» **Data shown**:
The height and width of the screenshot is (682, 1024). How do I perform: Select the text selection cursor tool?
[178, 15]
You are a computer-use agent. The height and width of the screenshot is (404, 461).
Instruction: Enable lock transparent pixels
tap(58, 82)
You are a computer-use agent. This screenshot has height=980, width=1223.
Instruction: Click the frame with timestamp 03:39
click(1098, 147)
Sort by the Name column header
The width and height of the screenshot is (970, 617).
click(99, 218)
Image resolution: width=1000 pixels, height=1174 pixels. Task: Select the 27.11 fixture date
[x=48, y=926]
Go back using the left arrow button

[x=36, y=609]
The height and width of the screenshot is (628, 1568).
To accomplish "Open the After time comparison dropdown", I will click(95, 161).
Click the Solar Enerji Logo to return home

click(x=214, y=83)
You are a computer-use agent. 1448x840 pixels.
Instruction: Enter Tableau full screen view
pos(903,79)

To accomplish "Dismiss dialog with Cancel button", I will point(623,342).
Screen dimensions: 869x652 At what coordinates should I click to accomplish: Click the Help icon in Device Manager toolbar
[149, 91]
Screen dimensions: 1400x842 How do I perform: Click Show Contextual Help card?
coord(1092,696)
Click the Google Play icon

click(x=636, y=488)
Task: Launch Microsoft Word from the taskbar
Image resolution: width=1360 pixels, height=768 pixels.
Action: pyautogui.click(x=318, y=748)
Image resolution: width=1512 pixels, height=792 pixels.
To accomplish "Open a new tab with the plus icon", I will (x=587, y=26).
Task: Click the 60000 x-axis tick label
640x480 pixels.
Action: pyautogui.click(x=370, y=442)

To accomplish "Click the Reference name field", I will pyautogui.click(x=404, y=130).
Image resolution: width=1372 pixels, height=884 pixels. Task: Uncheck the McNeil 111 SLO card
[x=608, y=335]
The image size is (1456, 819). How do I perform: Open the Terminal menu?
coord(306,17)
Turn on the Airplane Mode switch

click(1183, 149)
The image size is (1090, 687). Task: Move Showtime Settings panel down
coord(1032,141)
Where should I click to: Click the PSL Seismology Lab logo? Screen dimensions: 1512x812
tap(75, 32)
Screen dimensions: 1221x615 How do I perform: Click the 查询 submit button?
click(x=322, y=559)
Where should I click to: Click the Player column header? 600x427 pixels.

» **Exercise**:
Arrange the part of the records that opens with the line containing "Click the Google Play icon" and closes with the line containing "Action: pyautogui.click(x=318, y=748)" as a Markdown table. Use the columns Row and Line, leave out blank lines, and include both end lines.

» **Answer to the task**:
| Row | Line |
|---|---|
| 1 | Click the Google Play icon |
| 2 | click(x=636, y=488) |
| 3 | Task: Launch Microsoft Word from the taskbar |
| 4 | Image resolution: width=1360 pixels, height=768 pixels. |
| 5 | Action: pyautogui.click(x=318, y=748) |